On donne à cette fête le nom de « Vesak » ou « Wesak », ce qui est la prononciation locale de vaiśākha. On en parle aussi comme de la « Buddha-Pūrṇimā », c’est-à-dire la « Pleine lune du Bouddha ». Dans la plupart des pays où vivent des bouddhistes, y compris en Chine, en Indonésie, aux États-Unis et au Canada, la célébration a lieu en mai avec des variations qui dépendent du moment de cette pleine lune. C’est ainsi que Vesak se célébrera le 25 mai 2024, mais l’a été précédemment le 26 mai 2021, le 16 mai 2022, le 5 mai 2023. On notera qu’au Japon et dans d’autres pays de tradition mahāyāna (Grand Véhicule), on célèbre ces trois moments de façon séparée : la naissance du Bouddha le 8 avril (Kanbutsu-e), son éveil le 8 décembre (Rohatsu), et sa mort ou parinirvāṇa en théorie le 15 février (et seulement dans certains monastères)[2].

La célébration des fêtes bouddhiques comme celle de Vesak montre que le bouddhisme n’est pas seulement une philosophie ou une spiritualité. Comme dans toutes les religions du monde, on y accomplit des rites concrets susceptibles de faire prendre conscience à ceux et celles qui suivent l’enseignement du Bouddha Gautama des liens qui les unissent et de renforcer ainsi la cohésion de leur communauté. « La prise du triple refuge » est une formule rituelle qui accompagne la vie de tout bouddhiste. Lorsqu’il la répète pour la première fois, l’adepte affirme qu’il se réfugie à jamais en celui qui a un jour fait l’expérience de l’éveil (buddha), en son enseignement (dharma) et en sa communauté d’adeptes (saṅgha) et qu’il fait désormais partie de cette communauté spécifique de fidèles. La vénération d’objets qui se réfèrent au Bouddha (comme des reliques de son corps) est un autre de ces rites. Les bouddhistes sont également encouragés à faire des pèlerinages aux lieux que le Bouddha a purifiés de sa présence terrestre, comme Lumbinī pour la naissance, Bodhgayā pour l’éveil, Vārāṇasī pour le premier sermon, Kuśinagara pour son décès.
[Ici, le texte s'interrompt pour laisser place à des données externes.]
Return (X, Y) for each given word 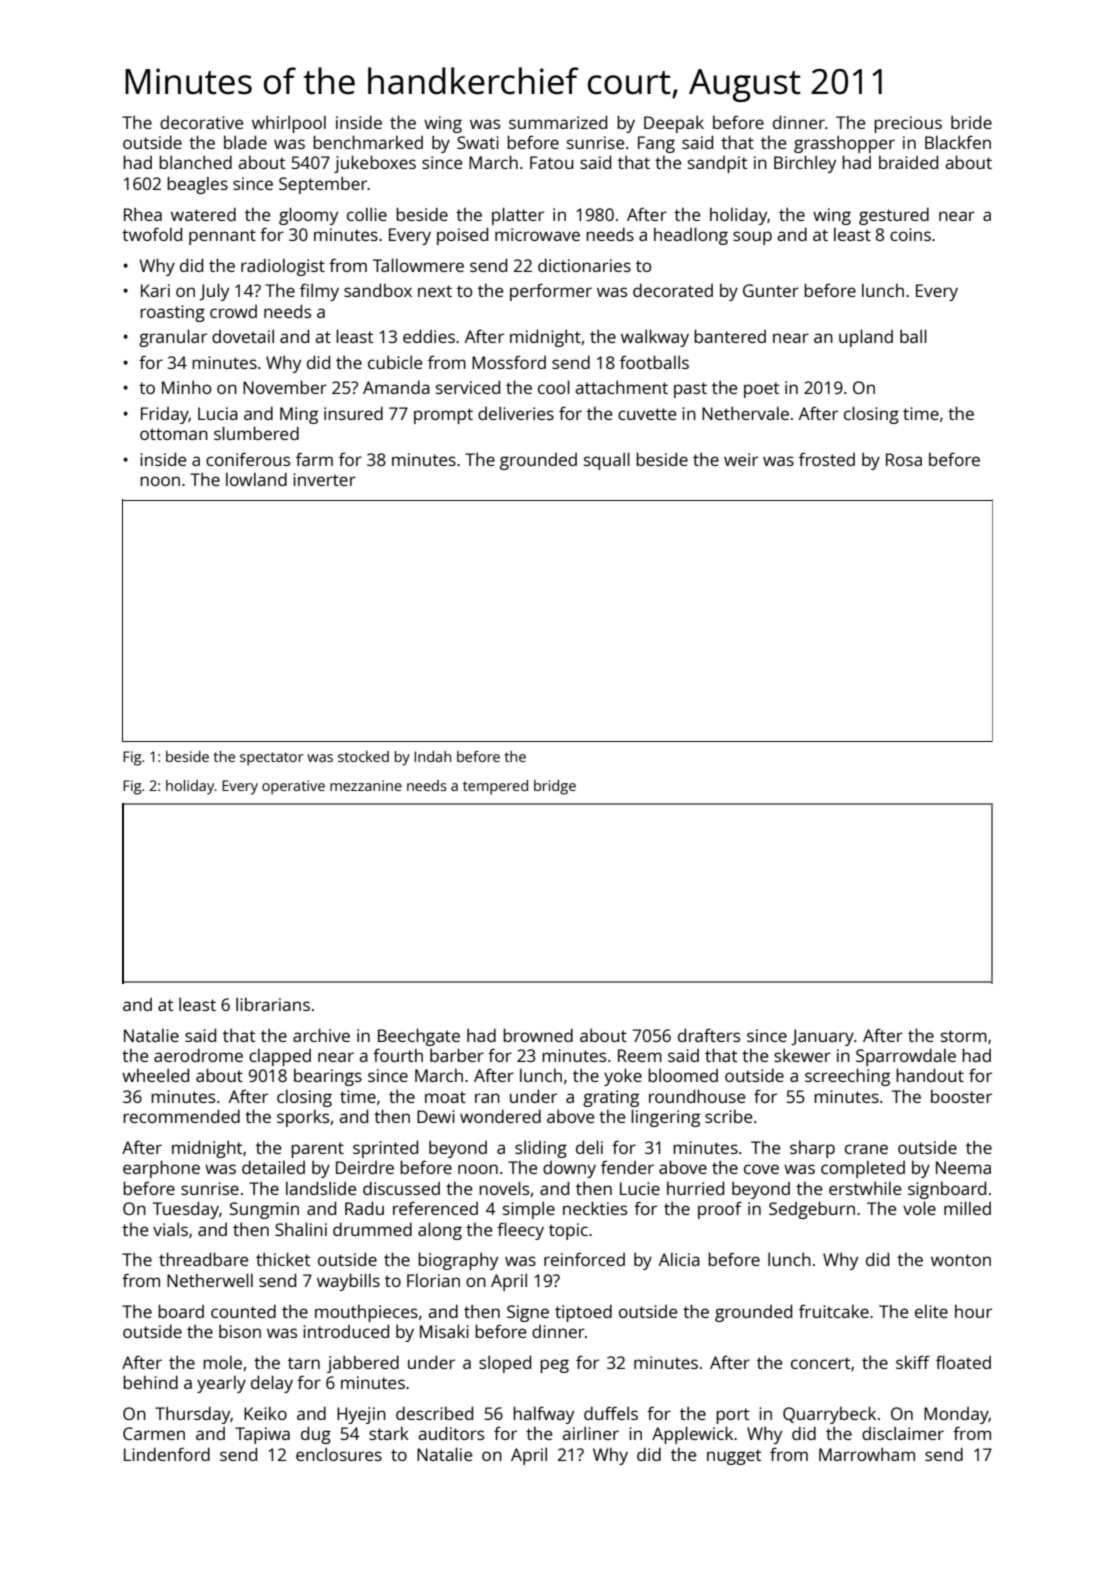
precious (908, 124)
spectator (272, 759)
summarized (558, 122)
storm (964, 1036)
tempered (495, 787)
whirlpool (289, 124)
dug (316, 1435)
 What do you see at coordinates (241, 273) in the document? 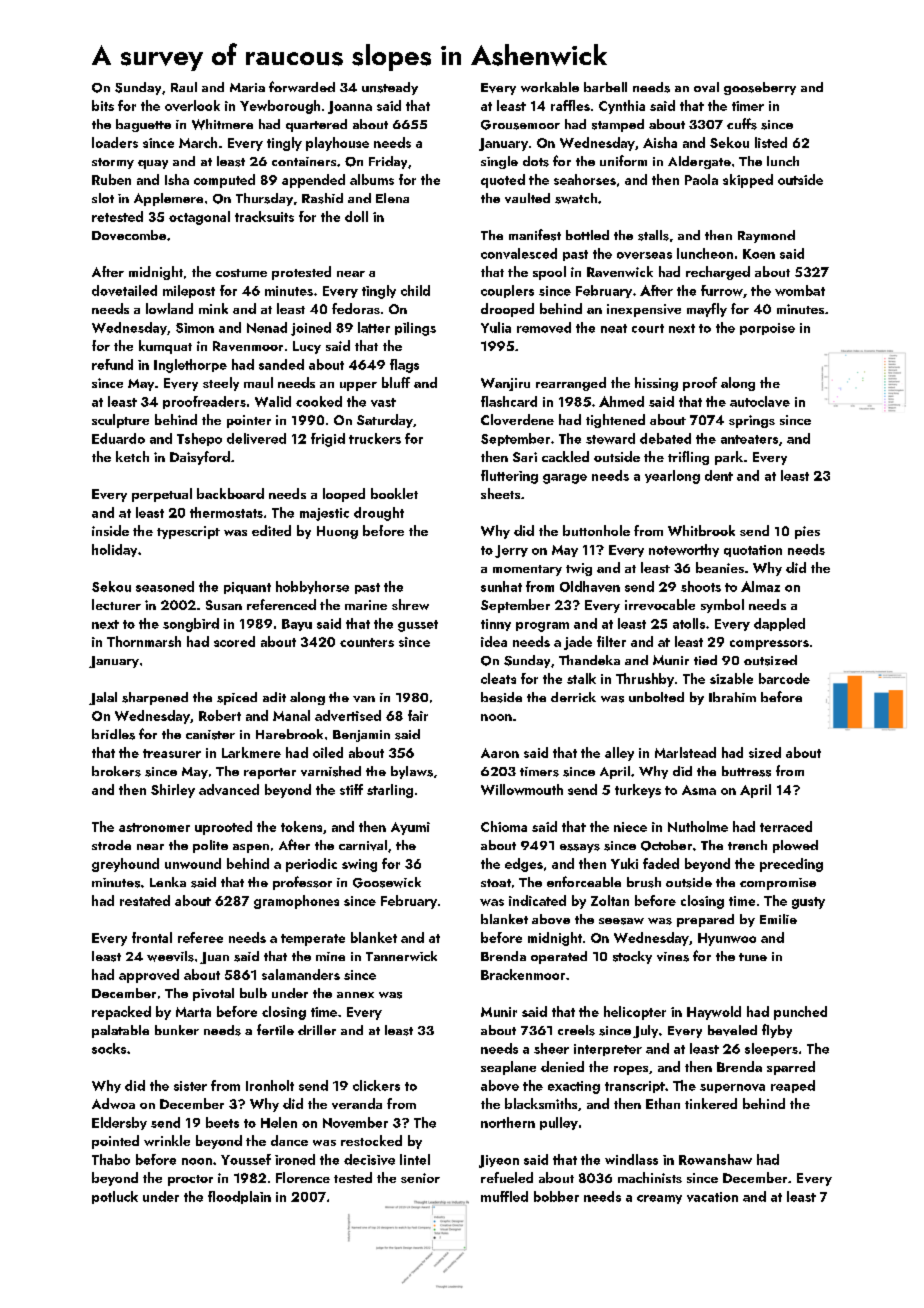
I see `costume` at bounding box center [241, 273].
Les moines et moniales bouddhistes se réunissent régulièrement quatre fois par mois le jour de l’uposatha ou posatha (sanskrit upavasatha). À l’origine, le terme signifiait « jeûne » et s’appliquait en Inde ancienne au jeûne que l’on devait pratiquer pendant la journée précédant certains sacrifices. Les bouddhistes ne célèbrent pas de sacrifices à proprement parler mais utilisent ce même vocabulaire. À l’intérieur du mois lunaire, l’uposatha en vint à désigner quatre moments précis : la nuit qui précède la nouvelle lune, la huitième de la quinzaine claire, celle qui précède la pleine lune et la vingt-troisième de la quinzaine noire, bien que ce même mot, abrégé en poya, soit réservé au Sri Lanka aux festivités du jour de pleine lune. L’uposatha désigne donc habituellement les pratiques liées à ces quatre journées mensuelles où les bouddhistes se réunissent pour réfléchir à l’enseignement bouddhique et honorer leur maître. Deux fois par mois (à la nouvelle et à la pleine lune), cette célébration est toutefois plus solennelle : les moines écoutent alors la récitation d’un formulaire de discipline monastique, confessent leurs fautes et reçoivent une pénitence appropriée. Les laïcs bouddhistes, hommes et femmes, profitent de ces journées pour ajouter à leur routine quelques pratiques particulières comme de s’abstenir de toute nourriture après l’heure de midi, de tout divertissement (musique, danse, spectacles, de tout ornement (guirlandes, parfums, etc.). C’est lors de l’une de ces pleines lunes, celle du mois lunaire de mai-juin (vaiśākha), que les bouddhistes célèbrent Vesak.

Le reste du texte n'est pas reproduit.